After reading all this, I'm still not clear on the future. We're soon to complete S5, right?
S5 data collection at the detectors finishes ~ the middle of this calendar year. The first S5 data analysis, 'S5R1' if you like, finishes in ~ a month ( perhaps a bit longer given recent server troubles ).
There isn't a one-to-one relationship between data collection and analysis because of the many different things that could be searched for. We'll be working on new/enlarged data sets at E@H soon - the software details, data sets etc are being hammered into shape at present. One point made at the AEI presentation by Bruce Allen was to keep the crunching parameters ( file sizes etc ) suitable for the lower speed connections around the world. I gather broadband is NOT the majority mode of communication but dial-up IS.
Quote:
Are we soon to also run out of crunching work for E@H?
No, plenty of science yet.
Quote:
Will there be any crunching down-time for us?
No, servers willing.
Quote:
And if so, when and for how long?
Not-applicable.
Just imagine Dirk Hartog ( or insert your favourite sea-farer here ) returning with a huge list of depth soundings, times/dates, latitudes/longitudes from a round the world trip ..... it'll take a while to do the map and deduce the geography. No shortage of cartography work .... :-)
Cheers, Mike.
I have made this letter longer than usual because I lack the time to make it shorter ...
... and my other CPU is a Ryzen 5950X :-) Blaise Pascal
After reading all this, I'm still not clear on the future. We're soon to complete S5, right? Are we soon to also run out of crunching work for E@H? Will there be any crunching down-time for us? And if so, when and for how long?
We are soon to complete S5R1. I imagine S5R2 will follow. There will be no break if past performance is any sort of a guide.
The front page blurb says we are crunching the most sensitive 840 hours of data from S5. If we allow a factor of 0.75 for the time that science mode is achieved by the detectors, those 840 hours would have taken 1120 wall clock hours to accumulate - ie less than 7 weeks. They have been accumulating S5 data for over a year now (i believe). To me that seems to say that they are accumulating data much faster than we are crunching it. I'm sure somebody will correct me if I'm wrong but I think it's just about impossible to run out of data to crunch :).
One point made at the AEI presentation by Bruce Allen was to keep the crunching parameters ( file sizes etc ) suitable for the lower speed connections around the world.
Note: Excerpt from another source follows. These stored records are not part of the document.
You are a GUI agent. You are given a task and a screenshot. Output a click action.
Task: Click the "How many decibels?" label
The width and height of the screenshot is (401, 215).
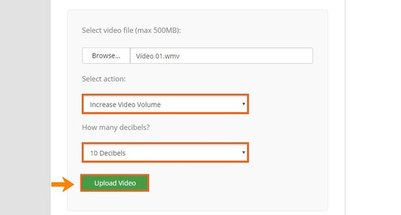pos(116,127)
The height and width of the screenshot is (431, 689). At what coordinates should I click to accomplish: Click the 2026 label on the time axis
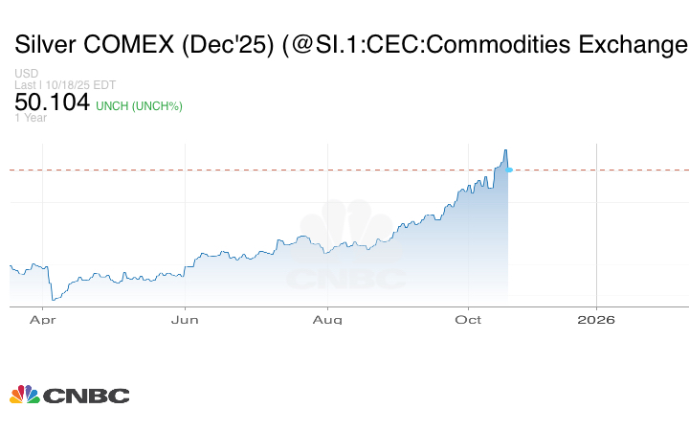[x=596, y=319]
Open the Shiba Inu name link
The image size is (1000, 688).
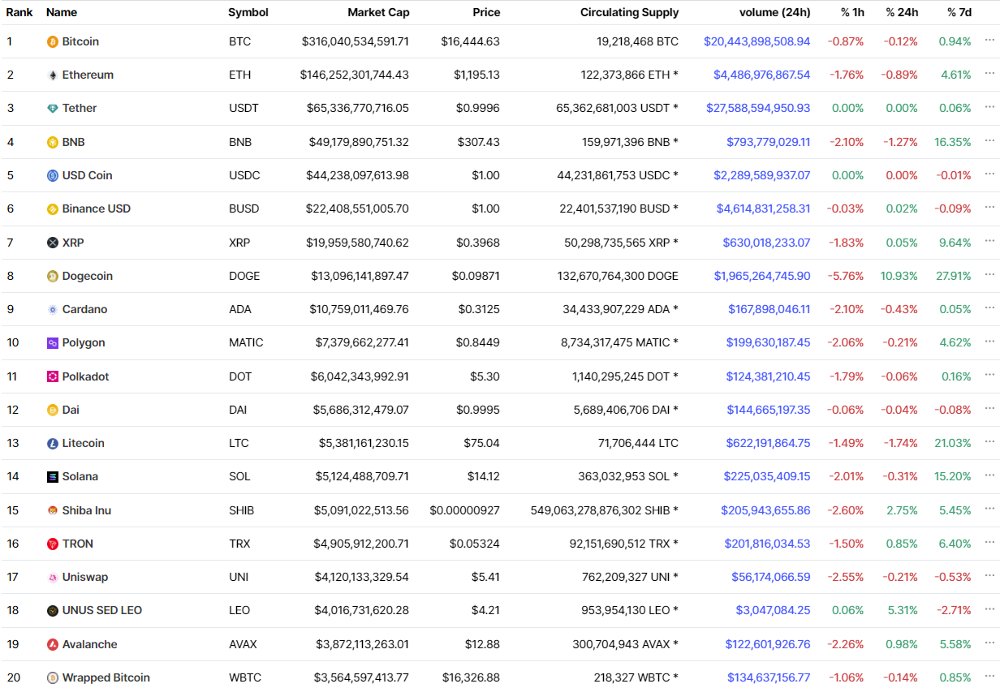[87, 510]
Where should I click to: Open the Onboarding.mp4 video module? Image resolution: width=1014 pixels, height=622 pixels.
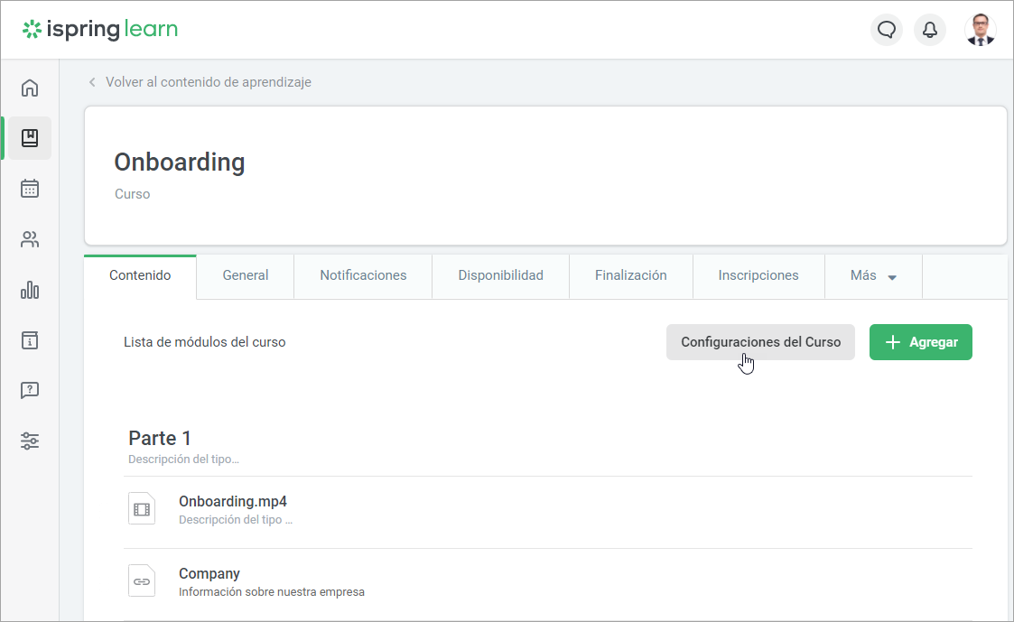pyautogui.click(x=233, y=502)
I gather broadband is NOT the majority mode of communication but dial-up IS.
hmmm. how about some kind of "poll", asking users what bandwidth they can assure? or, i could imagine - thou hast to code it! ;) - some preference/setting in the client "prefer BIG chunks" / "rather like it small and handy"
i mean, after some time it would be clear were to put focus on rather than optimising peripherial questions...
though, i do not know how deep this approach of reducing file size impacts on the whole math behind.
one thing doesn't sound logical too much: why reducing size? you'll have to get/return it anyway at some time, and the retrieving/sending of data can be made asynchronious (once an up-/download fails by connection loss, next time transfers would be resumed... just like 'ftp' ). the question is, can a client already operate on incomplete datasets, or must it be fully available at start?
One point made at the AEI presentation by Bruce Allen was to keep the crunching parameters ( file sizes etc ) suitable for the lower speed connections around the world. I gather broadband is NOT the majority mode of communication but dial-up IS.
hmmm. how about some kind of "poll", asking users what bandwidth they can assure? or, i could imagine - thou hast to code it! ;) - some preference/setting in the client "prefer BIG chunks" / "rather like it small and handy"
i mean, after some time it would be clear were to put focus on rather than optimising peripherial questions...
though, i do not know how deep this approach of reducing file size impacts on the whole math behind.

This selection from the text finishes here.